Em 2014, a tese da pesquisadora Jeorgina Gentil Rodrigues, do Instituto de Comunicação e Informação Científica e Tecnológica (Icict) da Fiocruz, analisou a participação feminina na pesquisa da Fiocruz entre 1996 e 2010. A conclusão é que, se as mulheres ganharam espaço nos últimos anos – são 410 mulheres e 384 homens em cargos de chefia -, nos cargos de comando da Fundação, sua presença é ainda muito pequena.

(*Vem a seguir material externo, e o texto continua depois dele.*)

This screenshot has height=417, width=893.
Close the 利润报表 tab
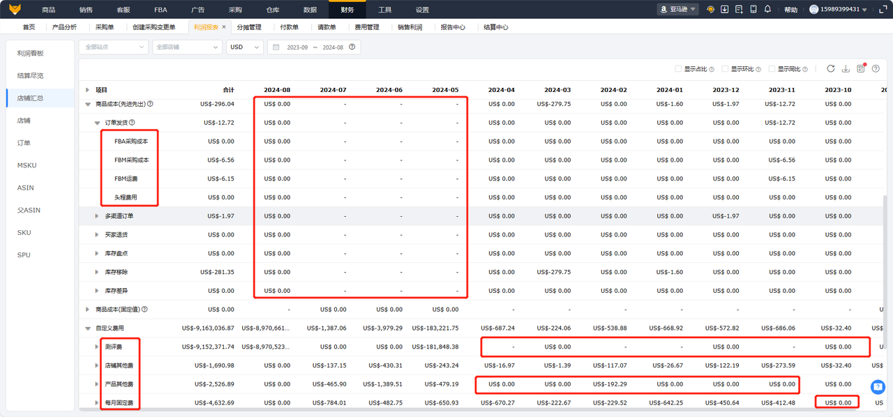[224, 27]
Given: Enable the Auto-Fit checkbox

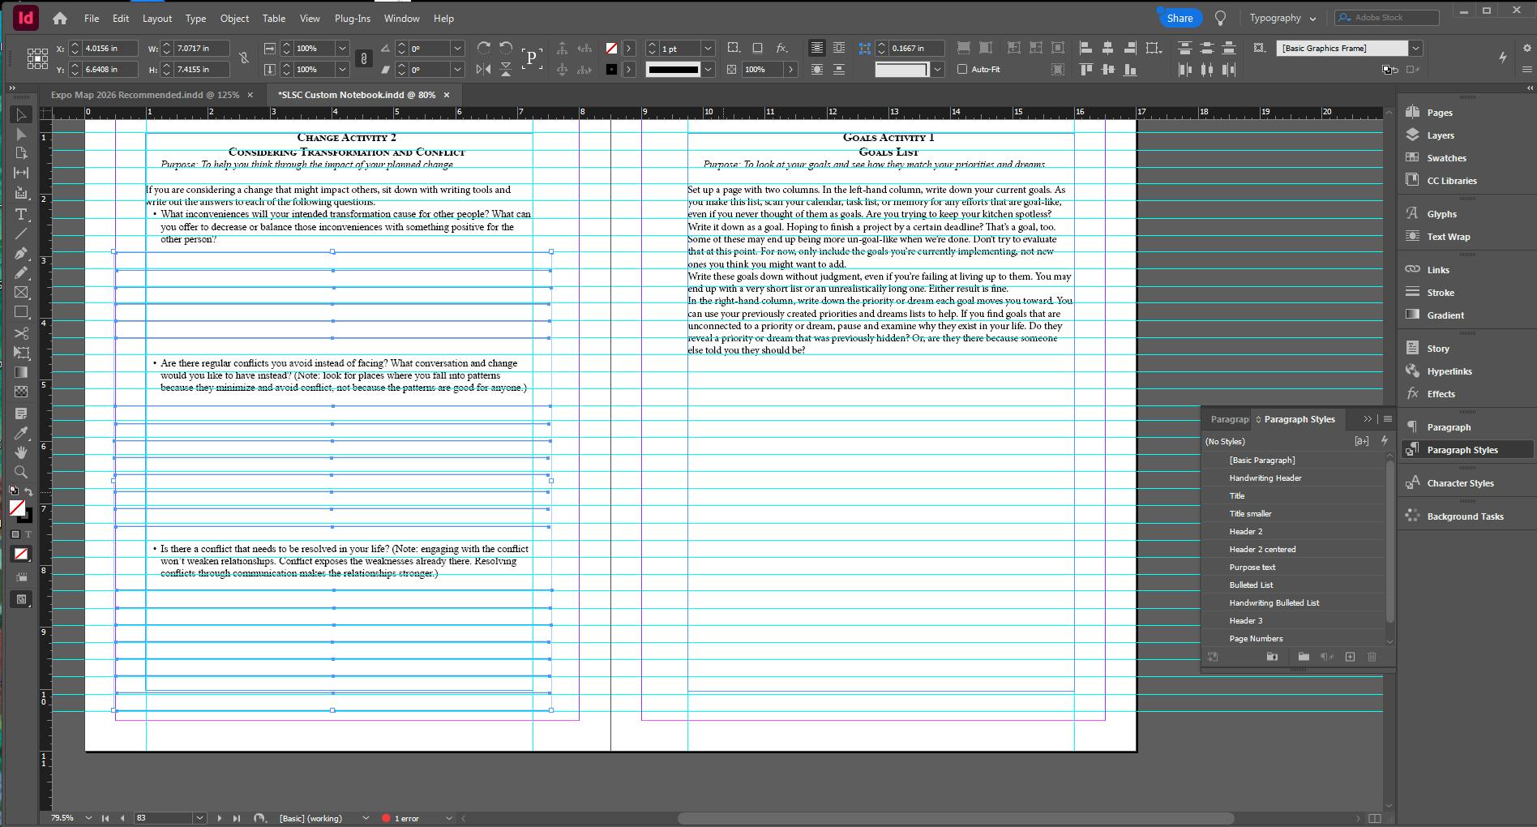Looking at the screenshot, I should [962, 70].
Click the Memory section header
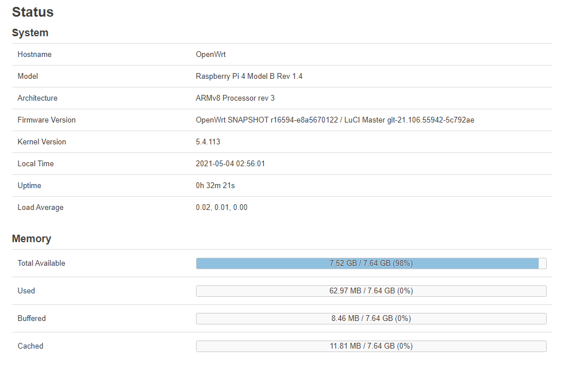This screenshot has height=367, width=587. pyautogui.click(x=32, y=238)
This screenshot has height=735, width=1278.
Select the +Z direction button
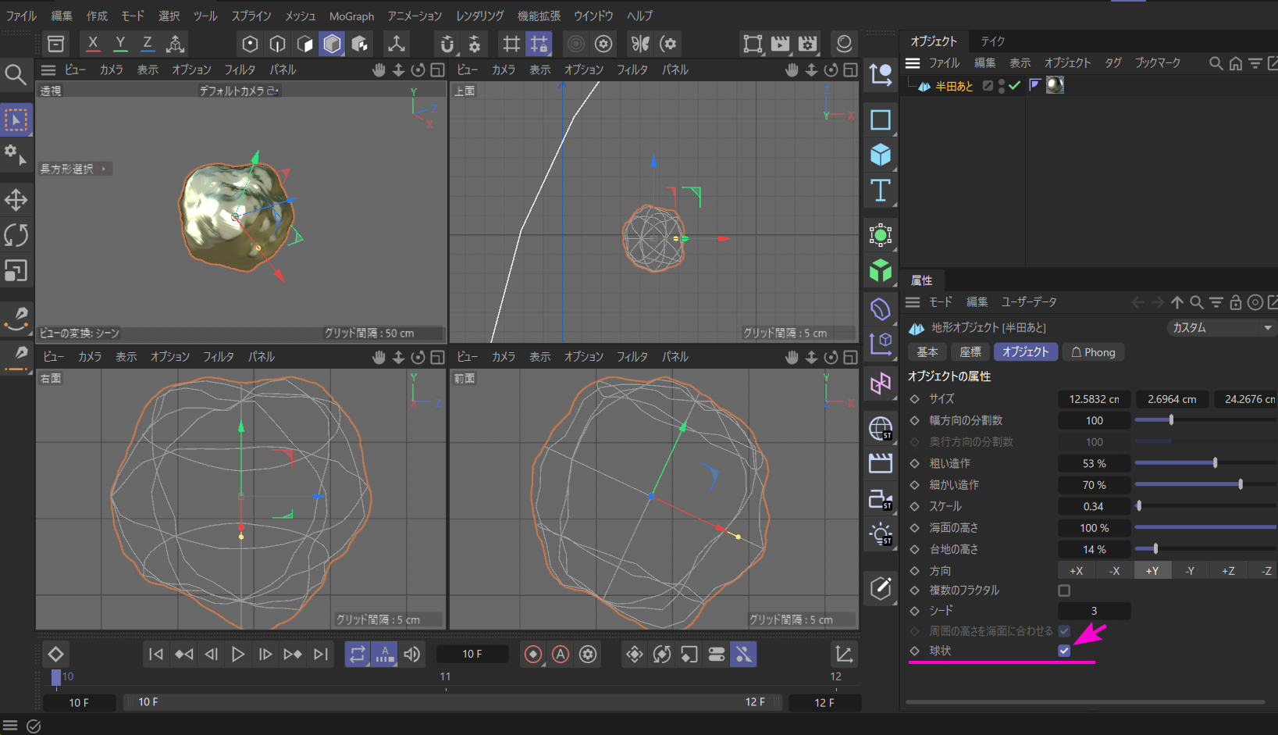1227,571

Das 37 cadeiras do Conselho Deliberativo da Fiocruz – composto pelo presidente, vice-presidentes, chefe de gabinete, um representante do sindicato dos servidores e pelos dirigentes máximos das unidades (técnico-científicas, técnicas de apoio e técnico-administrativas), apenas 9 são ocupadas por mulheres.

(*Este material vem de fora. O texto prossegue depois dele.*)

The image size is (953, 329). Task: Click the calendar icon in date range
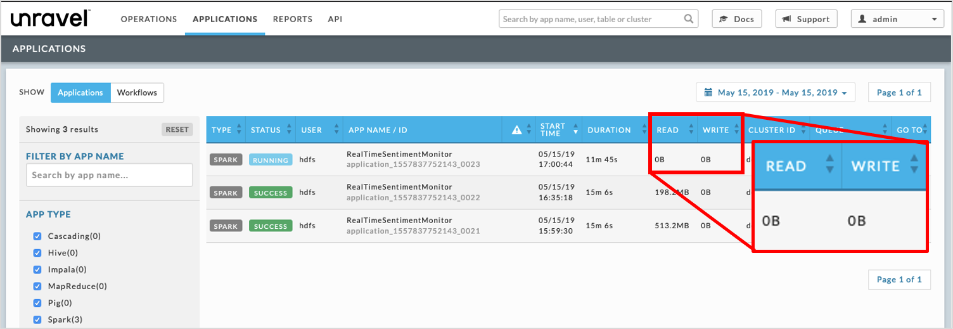(709, 93)
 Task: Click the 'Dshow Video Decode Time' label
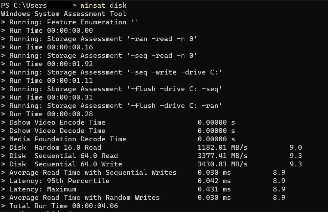(57, 131)
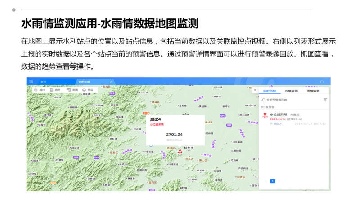
Task: Open the 图层 layers control
Action: click(88, 90)
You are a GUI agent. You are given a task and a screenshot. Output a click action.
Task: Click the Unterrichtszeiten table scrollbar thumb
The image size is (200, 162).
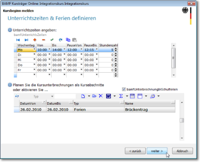tap(174, 58)
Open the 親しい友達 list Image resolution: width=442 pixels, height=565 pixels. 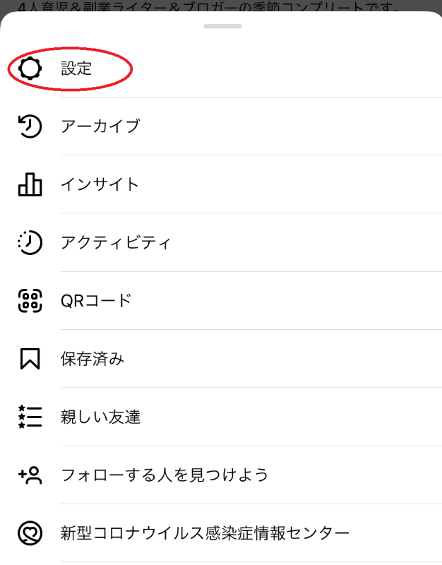pyautogui.click(x=100, y=417)
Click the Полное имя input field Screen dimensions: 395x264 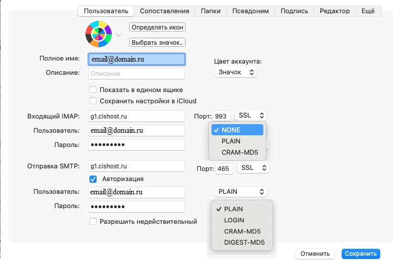click(136, 59)
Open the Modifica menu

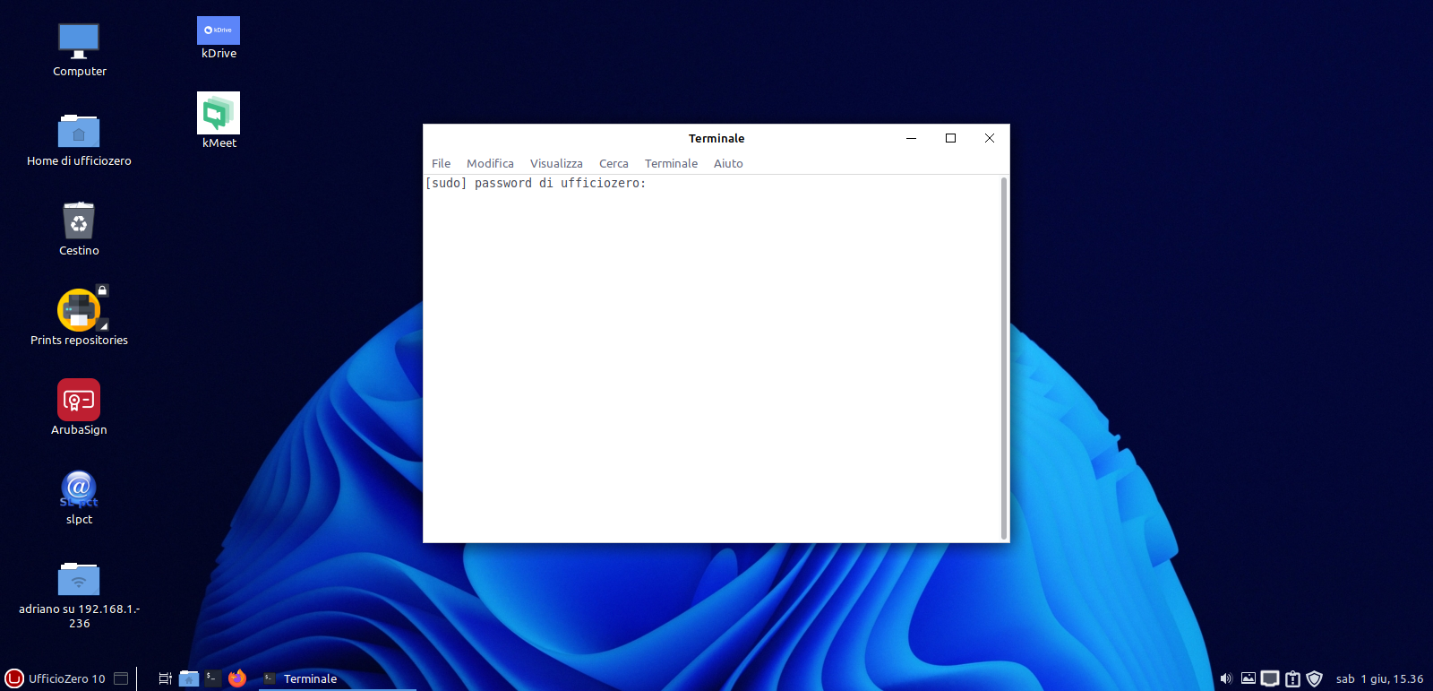[x=490, y=163]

Para Denise Gonçalves, professora do Observatório do Valongo da UFRJ “Depois do mestrado e doutorado, é precisamente a hora de conseguir emprego, de avançar nos programas de pesquisa, e então existe um viés que orienta as escolhas das empresas e dos comitês”. Segundo a Sociedade Astronômica Brasileira (SAB), do mestrado ao emprego, a participação feminina decresce em 14%.

A também professora da UFRJ e diretora do Gender Insite, Alice Rangel, afirma que além de existirem gargalos no processo acadêmico, há uma divisão de gênero que permeia a sociedade. O estudo Avaliações Nacionais de Gênero, desenvolvido em mais de 13 países, incluindo o Brasil, e que teve o Gender Insite como um dos condutores, concluiu que o número de mulheres nas áreas de ciência, tecnologia e inovação é baixo mesmo nas economias mais importantes do mundo, incluindo os Estados Unidos.

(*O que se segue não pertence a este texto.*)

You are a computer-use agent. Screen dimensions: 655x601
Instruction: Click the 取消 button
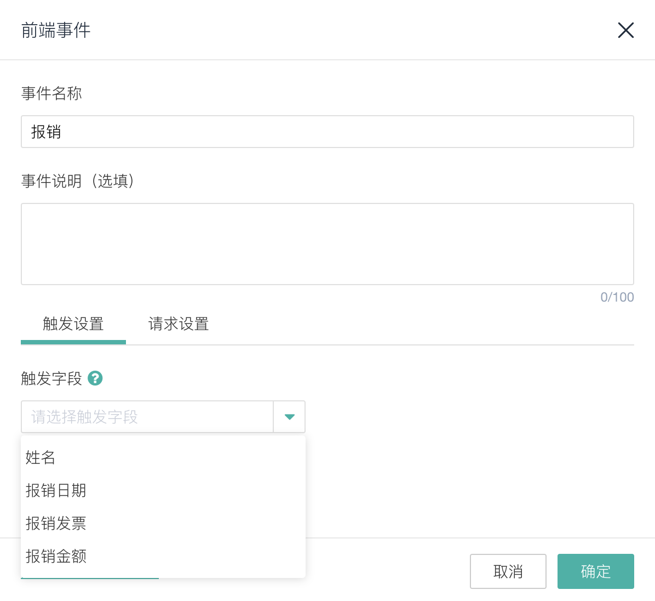tap(508, 571)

No Brasil, as cientistas têm a maioria dos titulos de mestrado, desde 1997, e doutorado, desde 2004. Apesar disso, em relação às bolsas de produtividade, a realidade é outra: elas são menos contempladas com bolsas de produtividade do CNPq, estão sub-representadas nos cargos administrativos de várias universidades e entre os acadêmicos da Academia Brasileira de Ciências. “O franqueamento ao acesso feminino deve ser uma solução política”, defendeu Alice.

Uma questão de educação e vontade política

Outro ponto que merece atenção é a diferença entre homens e mulheres em determinados campos da ciência. Maioria em ciências humanas (59%) e sociais (55%), as cientistas tem menos expressividade nas ciências exatas (36%), principalmente, engenharias e computação (34%). A busca da paridade feminina nessas áreas especificas está ligada a múltiplos fatores: maior influência econômica, acesso a recursos econômicos, produtivos e tecnológicos e um ambiente político favorável. “Além disso, é necessário começar a estimular mais cedo a curiosidade e o relacionamento das meninas com esse objeto”, ressaltou Alice Rangel.

Mas como avaliar se programas já existentes direcionados às jovens estão dando certo? A professora da Faculdade de Educação da Universidade do Estado do Oregon, Lynn D. Dierking apresentou um estudo que analisou a participação de meninas de seis a 25 anos de idade em seis programas que se propõem a promover o engajamento feminino em atividades relacionadas a STEM (sigla em inglês para ciência, tecnologia, engenharia e matemática). “Encontramos evidências de que, desde que bem construídos, esses programas podem levar a experiências não apenas de curto prazo, mas impactar a vida futura e as escolhas dessas jovens mulheres em relação à carreira, interesses pessoais, além de levá-las a contribuir com a ciência”.

Vulnerabilidade feminina

Outro ponto abordado durante o seminário foi a questão do assédio moral e sexual sofrido pelas cientistas. A professora Denise Gonçalves apresentou um estudo conhecido como Lacan (Levantamento do Ambiente Científico na Astronomia Brasileira), que consultou 133 astrônomos brasileiros em todos os níveis da carreira, 67 homens e 66 mulheres. A mulheres no nível da pós-graduação sofrem 76% dos casos de assédio moral e 44% das pós-doutorandas são as vítimas mais frequentes do assédio sexual. A proposta da pesquisa é estabelecer um ambiente mais saudável para astronomia do Brasil.